In a 1982 video interview with Reelin’ In The Years, Scott speaks at size in regards to the themes in “Blade Runner,” and what he means when he says it’s not a science-fiction movie. Clarifying his stance, Scott says that because the occasions of “Blade Runner” happen in 2019, it talks of a “close to future,” which was solely “40 years away” on the time the interview befell. The dystopian “multi-national megalopolis” in “Blade Runner” is in shambles as a result of overpopulation and air pollution, which have rendered the planet uninhabitable. Scott’s goal was to weave these very actual points right into a dystopian setting, principally as a reminder that this shouldn’t be the sort of future we might need:
“Hopefully, there’s a sort of dramatic separation from the viewers and from the movie at that second, so then they’re fairly clear they’re watching a fabrication, not essentially a prediction of the longer term.
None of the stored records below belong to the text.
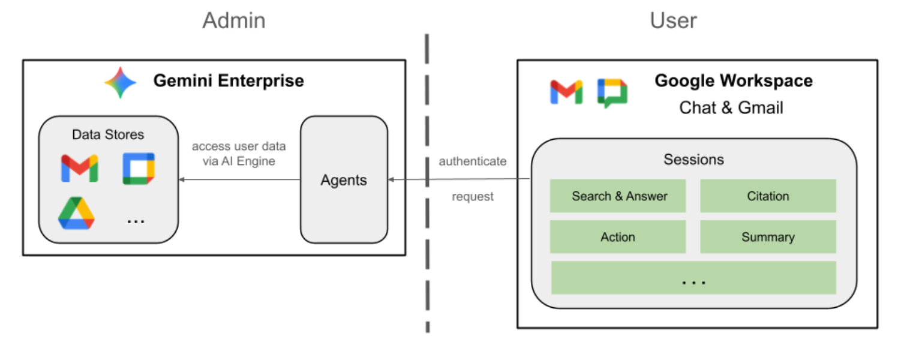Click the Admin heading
(233, 21)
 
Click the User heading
(673, 21)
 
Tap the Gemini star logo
(121, 83)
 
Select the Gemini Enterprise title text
(229, 81)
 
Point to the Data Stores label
(108, 134)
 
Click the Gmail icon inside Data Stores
(79, 169)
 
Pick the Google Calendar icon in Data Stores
(139, 169)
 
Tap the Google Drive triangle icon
(76, 214)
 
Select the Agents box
(344, 179)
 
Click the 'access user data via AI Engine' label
(239, 154)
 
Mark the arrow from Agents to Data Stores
(240, 179)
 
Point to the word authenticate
(473, 161)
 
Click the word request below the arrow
(473, 197)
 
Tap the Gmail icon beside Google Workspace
(566, 92)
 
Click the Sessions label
(693, 160)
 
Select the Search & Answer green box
(618, 196)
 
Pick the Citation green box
(768, 196)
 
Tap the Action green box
(618, 237)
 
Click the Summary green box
(768, 237)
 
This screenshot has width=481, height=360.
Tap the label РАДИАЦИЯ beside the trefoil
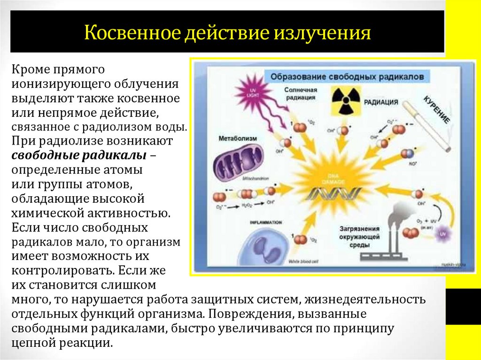[x=384, y=101]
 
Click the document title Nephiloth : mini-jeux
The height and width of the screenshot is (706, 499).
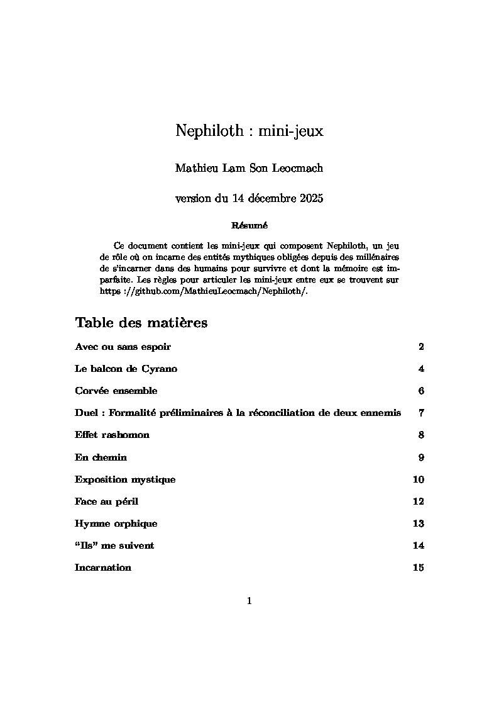(x=249, y=131)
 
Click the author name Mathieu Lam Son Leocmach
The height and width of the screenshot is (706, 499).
(x=249, y=168)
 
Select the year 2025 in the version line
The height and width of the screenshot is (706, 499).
(x=310, y=199)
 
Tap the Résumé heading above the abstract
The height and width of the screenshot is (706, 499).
(x=250, y=225)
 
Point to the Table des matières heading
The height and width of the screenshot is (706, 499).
(x=141, y=323)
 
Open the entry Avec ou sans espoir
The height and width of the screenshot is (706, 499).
(x=123, y=347)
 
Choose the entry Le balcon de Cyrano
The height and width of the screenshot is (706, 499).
(x=126, y=369)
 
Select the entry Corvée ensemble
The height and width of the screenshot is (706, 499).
(x=116, y=391)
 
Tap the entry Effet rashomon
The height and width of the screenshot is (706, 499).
(x=112, y=435)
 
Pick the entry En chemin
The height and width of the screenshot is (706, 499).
(x=101, y=457)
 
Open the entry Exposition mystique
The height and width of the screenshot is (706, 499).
(x=125, y=479)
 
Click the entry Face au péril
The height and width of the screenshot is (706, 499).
(x=106, y=501)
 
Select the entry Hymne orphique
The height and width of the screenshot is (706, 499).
(x=116, y=524)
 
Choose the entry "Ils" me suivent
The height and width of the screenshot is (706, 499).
(x=114, y=546)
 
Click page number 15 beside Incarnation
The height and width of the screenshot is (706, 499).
(x=418, y=568)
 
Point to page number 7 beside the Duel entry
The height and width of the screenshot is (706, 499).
(x=421, y=413)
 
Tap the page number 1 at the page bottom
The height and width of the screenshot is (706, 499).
(x=250, y=601)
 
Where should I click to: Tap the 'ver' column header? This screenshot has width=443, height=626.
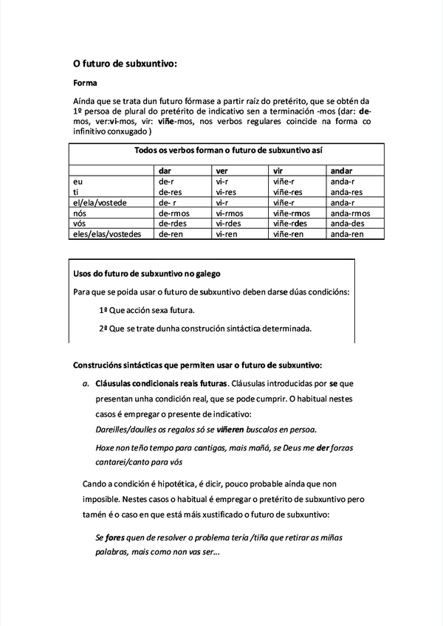(222, 171)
I hope it is not the longer term.”
By saying that the movie isn’t a prediction of the longer term, Scott is hopeful that real-world overpopulation and local weather change points will probably be handled in methods that can assist forestall such a bleak future. Despite his hope for humanity, Scott additionally says within the interview that he “do[es] imagine that’s the method it is going [depleted resources, environmental decay]” and that we might find yourself in a “Blade Runner” world “until one thing actually is finished about it.”
Well, horrible information, of us. “Blade Runner” isn’t science fiction anymore, neither is it a futuristic movie as a result of the movie’s future is already right here, which makes Scott’s movie a recent thriller.